Opinion for the Court filed by Chief Judge WALD.

WALD, Chief Judge:

In November 1987, General Motors (“GM”) petitioned the National Highway Traffic Safety Administration (“NHTSA”) to amend the statutorily-imposed fuel economy standard for passenger cars manufactured in model year (“MY”) 1985. Several months earlier, Mercedes-Benz of North America (“MBNA”) had petitioned NHTSA for rulemaking to amend both the MYs 1984 and 1985 standards for passenger cars.

NHTSA denied both petitions, concluding that retroactive amendments, i.e., amendments made after the beginning of the model year in question, would be inconsistent with the statutory scheme of the fuel economy law. NHTSA also denied a second petition from GM which asked NHTSA to reconsider its previous decision, and grant a one-time-only retroactive amendment. Both GM and MBNA petitioned for review of their respective NHTSA orders, and MBNA intervened in GM’s appeal.

We find that NHTSA’s decision to deny the petitions based on its interpretation of the scope of its statutory authority was reasonable. Accordingly, we affirm NHTSA’s orders and deny the petitions for review.1

I. Background

A. Statutory Framework

Congress enacted the Energy Policy Conservation Act (“EPCA” or “the Act”), [153]*153Pub.L. No. 94-163, 89 Stat. 871 (1975), as a comprehensive response to the energy crisis of 1973. The Act established a major program to bring about improved motor vehicle fuel efficiency. To meet those goals, Congress established a system of mandatory corporate average fuel economy (“CAFE”) standards, which required manufacturers to improVe by 50% the fuel economy of their fleets by MY 1980, and to double that target by MY 1985. See S.Rep. No. 94-179, 94th Cong., 1st Sess. 20 (1975) U.S.Code Cong. & Admin.News 1975, p. 1762.

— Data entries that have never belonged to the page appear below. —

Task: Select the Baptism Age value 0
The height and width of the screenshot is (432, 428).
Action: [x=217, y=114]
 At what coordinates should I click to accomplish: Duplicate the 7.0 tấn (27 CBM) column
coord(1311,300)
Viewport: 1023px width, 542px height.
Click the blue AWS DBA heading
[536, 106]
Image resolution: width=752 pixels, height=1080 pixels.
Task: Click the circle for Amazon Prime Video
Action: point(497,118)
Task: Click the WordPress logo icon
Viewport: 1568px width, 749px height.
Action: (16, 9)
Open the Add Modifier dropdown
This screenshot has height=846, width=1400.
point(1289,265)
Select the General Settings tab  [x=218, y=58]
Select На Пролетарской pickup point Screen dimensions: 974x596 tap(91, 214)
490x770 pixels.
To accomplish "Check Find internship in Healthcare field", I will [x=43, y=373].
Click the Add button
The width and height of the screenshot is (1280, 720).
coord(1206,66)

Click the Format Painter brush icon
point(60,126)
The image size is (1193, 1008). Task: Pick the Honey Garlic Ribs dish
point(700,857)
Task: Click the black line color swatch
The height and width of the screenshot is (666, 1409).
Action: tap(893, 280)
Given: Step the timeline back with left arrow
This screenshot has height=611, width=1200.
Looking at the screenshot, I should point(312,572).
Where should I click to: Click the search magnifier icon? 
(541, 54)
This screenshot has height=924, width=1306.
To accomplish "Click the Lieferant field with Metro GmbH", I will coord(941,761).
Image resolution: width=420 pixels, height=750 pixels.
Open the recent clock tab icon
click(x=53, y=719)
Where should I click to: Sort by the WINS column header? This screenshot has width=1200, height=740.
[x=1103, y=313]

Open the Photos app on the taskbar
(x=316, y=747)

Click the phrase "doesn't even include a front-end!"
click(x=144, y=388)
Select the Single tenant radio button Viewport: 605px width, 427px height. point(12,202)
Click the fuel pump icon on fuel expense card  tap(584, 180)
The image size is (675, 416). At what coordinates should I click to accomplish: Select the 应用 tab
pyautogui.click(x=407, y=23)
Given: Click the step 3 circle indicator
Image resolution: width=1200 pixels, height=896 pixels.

At issue in this appeal are the CAFE standards for passenger automobiles manufactured in MYs 1984 and 1985. Congress itself set 27.5 mpg as the standard for passenger cars manufactured in MY 1985 and thereafter, see 15 U.S.C. § 2002(a)(1), but delegated to the Department of Transportation (“DOT” or “the Secretary”) responsibility for setting passenger car CAFE standards for MYs 1981 through 1984. See 15 U.S.C. § 2002(a)(3) (requiring standards to be set at the maximum feasible average fuel economy level). DOT, in turn, delegated the task of administering the CAFE scheme to NHTSA. See 49 C.F.R. § 1.50(f). Pursuant to that authority, NHTSA set the MY 1984 standard at 27.0 mpg. See 42 Fed.Reg. 33,534 (June 30, 1977). Congress also delegated authority to the agency to set standards for vehicles other than passenger automobiles, see 15 U.S.C. § 2002(b) (“light trucks”), and to grant exemptions from the CAFE standards for manufacturers of fewer than 10,-000 passenger cars, see 15 U.S.C. § 2002(c).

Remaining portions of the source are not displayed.